Fit chains at bays where you see the ‘Fit Chains Here’ sign. Always fit chains to driving wheels only. When required, four wheel drive vehicles should fit chains to front wheels.
Chain fitting bays are level and make fitting easier. If you don't use the chain fitting bay you may find yourself in a lot of trouble. Chains are hard to fit on slopes, and you will obstruct other vehicles and snow clearing equipment. At all resorts you can be fined for not carrying and fitting chains as directed.
If it has not been necessary to fit chains when travelling to the resort, it is advisable to fit them upon arrival in preparation for the return trip. It is quite difficult to fit them to cars covered by snow.
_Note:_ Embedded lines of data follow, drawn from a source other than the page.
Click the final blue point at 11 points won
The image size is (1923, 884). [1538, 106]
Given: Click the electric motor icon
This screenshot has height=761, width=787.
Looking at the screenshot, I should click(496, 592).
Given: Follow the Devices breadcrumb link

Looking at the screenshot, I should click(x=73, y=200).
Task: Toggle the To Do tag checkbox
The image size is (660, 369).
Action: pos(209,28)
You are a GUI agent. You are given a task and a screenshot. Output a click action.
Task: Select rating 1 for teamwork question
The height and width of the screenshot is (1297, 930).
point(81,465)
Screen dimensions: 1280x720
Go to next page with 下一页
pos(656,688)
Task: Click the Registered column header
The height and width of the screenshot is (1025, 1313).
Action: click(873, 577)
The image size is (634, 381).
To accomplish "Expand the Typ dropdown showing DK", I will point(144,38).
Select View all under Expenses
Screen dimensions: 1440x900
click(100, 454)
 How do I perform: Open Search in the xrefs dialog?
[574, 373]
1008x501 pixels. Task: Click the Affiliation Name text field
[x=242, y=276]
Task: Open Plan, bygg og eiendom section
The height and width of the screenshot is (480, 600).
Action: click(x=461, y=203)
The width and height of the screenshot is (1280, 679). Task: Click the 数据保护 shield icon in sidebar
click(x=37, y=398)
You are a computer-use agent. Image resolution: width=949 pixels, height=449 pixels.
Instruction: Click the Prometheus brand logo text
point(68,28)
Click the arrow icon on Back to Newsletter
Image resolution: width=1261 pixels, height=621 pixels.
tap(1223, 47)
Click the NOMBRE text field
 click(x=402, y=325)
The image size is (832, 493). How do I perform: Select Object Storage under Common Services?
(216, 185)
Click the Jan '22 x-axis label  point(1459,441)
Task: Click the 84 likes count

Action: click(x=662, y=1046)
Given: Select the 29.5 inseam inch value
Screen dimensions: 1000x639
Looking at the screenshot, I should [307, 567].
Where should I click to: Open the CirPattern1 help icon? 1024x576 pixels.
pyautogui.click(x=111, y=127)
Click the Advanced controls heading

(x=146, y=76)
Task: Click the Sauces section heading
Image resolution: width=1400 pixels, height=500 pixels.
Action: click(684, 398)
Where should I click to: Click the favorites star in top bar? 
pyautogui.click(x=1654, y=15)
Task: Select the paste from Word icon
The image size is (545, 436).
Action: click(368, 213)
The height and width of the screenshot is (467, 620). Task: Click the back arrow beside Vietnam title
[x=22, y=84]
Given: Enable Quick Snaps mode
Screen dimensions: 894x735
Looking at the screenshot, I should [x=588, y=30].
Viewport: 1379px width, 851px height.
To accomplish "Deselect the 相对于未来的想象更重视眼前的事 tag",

Do not drive faster than 40kph.
Chain Fitting Checklist
• Fit chains to driving wheels only;
• Always test fit chains before a trip;
• Fit at fitting bays on level ground;
• If chains fall off or loosen when a vehicle is in motion, stop and check brake lines for damage before retensioning;
• Keep speed below 40 kph;
• Carry a torch, plastic garbage bag and gloves to make fitting easier;
• Use correct fitting chains;
• Tyres must be in good condition with
• The use of diamond pattern chains
• After removing chains your cars handling may feel different. Take time to readjust your driving and take care!
• Park only where directed. If you do not you run the risk of another vehicle or snow clearing vehicle running into what looks to the driver like just another drift of snow;
• Do not apply the handbrake. Moisture can freeze the cables and brake linings;
• Leave the car in gear with the front wheels turned away from the slope;
• Always park as close to the bank as possible to leave room for two-way traffic;
• Do not use rocks to chock wheels as they may damage snow clearing machines;
• Remove wheel chocks from parking area when leaving;
• Even if chains were not required to enter the area it is advisable to fit them when parking;
• It is much easier than trying to fit them later for the return trip if weather conditions change or the vehicle is snowbound;
• Cover the radiator to help prevent freezing. Periodically clear snow from on and around the vehicle;
• Lift wipers from windscreen or place in a plastic bag if parking for an extended period so that wipers do not stick to the glass;
• Cover door locks with masking tape to stop locks freezing up;
• Don't use wooden chocks, these tend to slip on icy surfaces.